SA Practical Food Guide for MADD Weight Management
- Good protein choices: Skinless chicken breast, hake, kingklip, canned tuna in water, egg whites, low-fat amasi, low-fat cottage cheese, lentils, sugar beans, soya mince, chickpeas
- Safe carbohydrates: Plain pap (maize meal) in controlled portions, brown rice, sweet potato, whole-grain bread (without excessive fat), oats, fruit (apple, banana, orange, guava)
- Fat moderation: Use small quantities of sunflower or canola oil for cooking. Avoid deep-fried foods, fatty braai meats, cream sauces, butter in excess, and full-fat cheese.
- MCT oil: If prescribed, count its calories within your daily budget. Typically added to porridge or rooibos tea.
- Traditional SA foods that are safe: Umngqusho (samp and sugar beans — a high-protein, moderate-fat staple), grilled lean biltong (lean cuts, moderate portion), phutu pap (dry crumbled maize meal), morogo (wild spinach — low calorie, high micronutrient)

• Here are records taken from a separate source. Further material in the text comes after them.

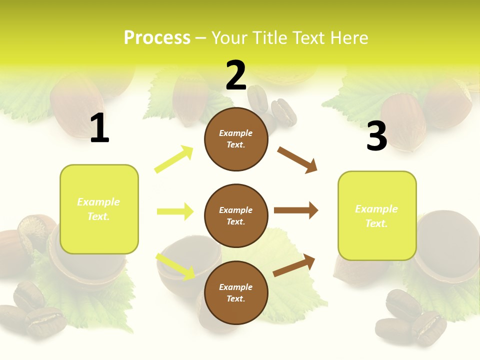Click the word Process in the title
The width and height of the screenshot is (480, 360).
pyautogui.click(x=157, y=38)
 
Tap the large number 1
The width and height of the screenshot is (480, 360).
pyautogui.click(x=100, y=128)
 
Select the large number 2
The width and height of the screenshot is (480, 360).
pyautogui.click(x=236, y=76)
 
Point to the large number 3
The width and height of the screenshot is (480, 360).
pyautogui.click(x=376, y=136)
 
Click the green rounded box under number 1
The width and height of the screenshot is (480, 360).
pyautogui.click(x=99, y=209)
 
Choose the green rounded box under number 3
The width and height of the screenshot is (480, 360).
pyautogui.click(x=376, y=216)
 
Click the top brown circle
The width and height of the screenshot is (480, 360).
pyautogui.click(x=236, y=139)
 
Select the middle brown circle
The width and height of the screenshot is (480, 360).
pyautogui.click(x=236, y=216)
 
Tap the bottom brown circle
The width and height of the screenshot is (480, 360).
pyautogui.click(x=236, y=292)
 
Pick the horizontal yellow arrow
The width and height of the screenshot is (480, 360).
pyautogui.click(x=175, y=212)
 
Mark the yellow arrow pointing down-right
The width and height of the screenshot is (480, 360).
pyautogui.click(x=176, y=266)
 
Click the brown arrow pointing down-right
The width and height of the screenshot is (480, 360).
pyautogui.click(x=297, y=160)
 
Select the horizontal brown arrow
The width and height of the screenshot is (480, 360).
pyautogui.click(x=296, y=210)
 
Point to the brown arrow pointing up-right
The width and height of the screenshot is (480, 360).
pyautogui.click(x=294, y=265)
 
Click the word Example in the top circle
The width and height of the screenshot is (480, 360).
pyautogui.click(x=236, y=133)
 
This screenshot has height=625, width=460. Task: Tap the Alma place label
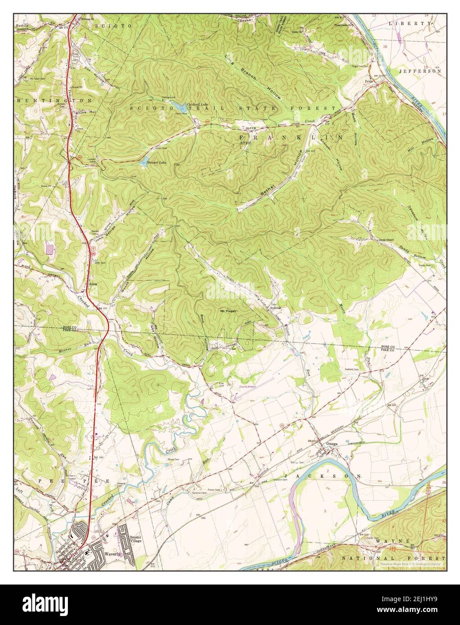[94, 285]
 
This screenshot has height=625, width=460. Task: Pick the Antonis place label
[275, 308]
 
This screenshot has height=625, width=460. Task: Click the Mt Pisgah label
[228, 310]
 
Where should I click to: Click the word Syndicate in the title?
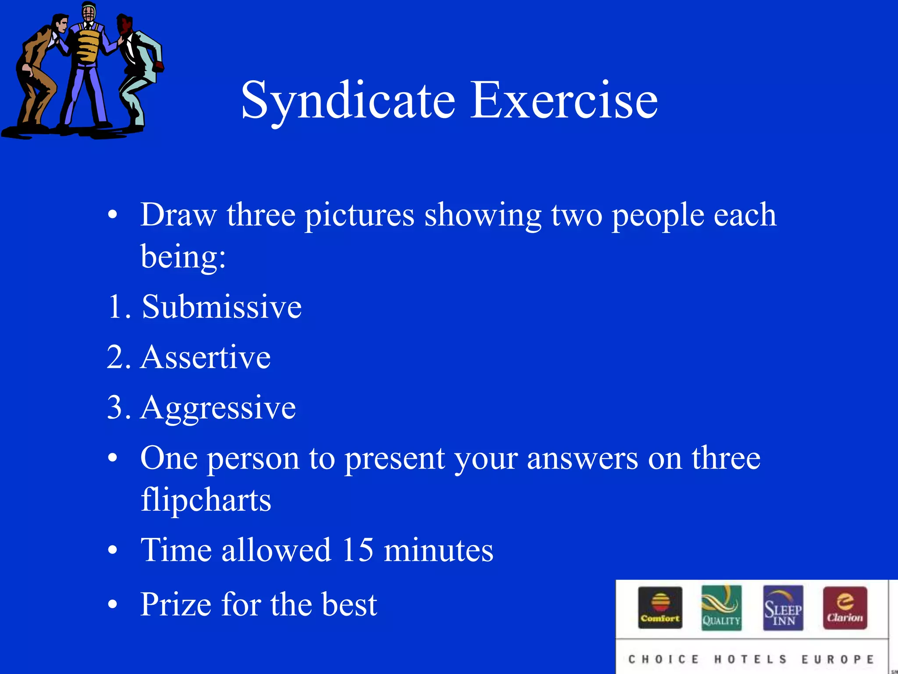[x=349, y=101]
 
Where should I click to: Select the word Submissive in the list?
[x=222, y=307]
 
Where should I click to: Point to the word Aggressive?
[x=218, y=408]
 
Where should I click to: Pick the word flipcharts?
[x=206, y=500]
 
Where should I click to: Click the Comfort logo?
[x=660, y=608]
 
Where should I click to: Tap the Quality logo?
[x=721, y=608]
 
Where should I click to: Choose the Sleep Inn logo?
[x=783, y=608]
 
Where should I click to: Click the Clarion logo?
[x=845, y=608]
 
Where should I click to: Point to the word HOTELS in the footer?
[x=751, y=660]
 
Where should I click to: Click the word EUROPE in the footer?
[x=837, y=660]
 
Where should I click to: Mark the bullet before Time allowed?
[x=113, y=550]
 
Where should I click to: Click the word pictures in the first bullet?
[x=360, y=215]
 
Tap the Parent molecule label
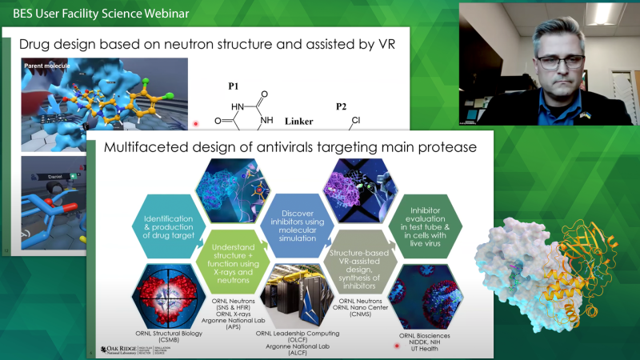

- Avoid: Large portions of braai fatty boerewors, beef ribs, pork belly; deep-fried koeksisters or doughnuts; full-fat cheese and cream; very large fatty biltong portions if symptomatic
Monitoring During Weight Loss
- Acylcarnitine profile every 3–6 months during dietary changes; more frequently if symptoms change
- Urine organic acids annually or if symptomatic
- CK (creatine kinase) — an elevated CK indicates active muscle damage; if CK rises during weight loss and exercise, reduce exercise intensity and review fat restriction
- Liver function tests — fatty infiltration of the liver is common in MADD; monitoring liver enzymes guides dietary adjustment
- Riboflavin levels and clinical response tracking
- Free carnitine levels — secondary carnitine deficiency is common in MADD and impairs fat metabolism further; L-carnitine supplementation may need adjustment during weight loss
Metabolic follow-up in South Africa is available at major academic hospitals. For adults, the inherited metabolic disease clinic at Charlotte Maxeke Johannesburg Academic Hospital or the metabolic unit at Red Cross War Memorial Children's Hospital (if transitioning to adult care) are the primary referral centres. Riboflavin-responsive MADD may also be managed by a neurologist experienced in metabolic myopathies.
Summary
MADD (Glutaric Aciduria Type 2) is a heterogeneous disorder with management that varies dramatically by phenotype and riboflavin responsiveness. For late-onset riboflavin-responsive patients, weight loss is achievable with a 300–500 kcal/day deficit through fat moderation and carbohydrate portion control, alongside continued riboflavin supplementation and L-carnitine if prescribed. For severe phenotypes, any caloric deficit must be minimal and medically supervised. The critical differentiator is whether your specific ETFDH (or ETFA/ETFB) mutation responds to riboflavin — if you have not been formally assessed for riboflavin responsiveness, this should be the first conversation with your metabolic team. Never stop riboflavin supplementation without medical guidance, avoid large high-fat meals, and monitor CK as a proxy for muscle stress during dietary changes. Always consult your metabolic physician and dietitian before making any dietary changes.
This article is for informational purposes only and does not constitute medical advice. All dietary management for Glutaric Aciduria Type 2 / MADD must be supervised by a qualified metabolic physician and dietitian.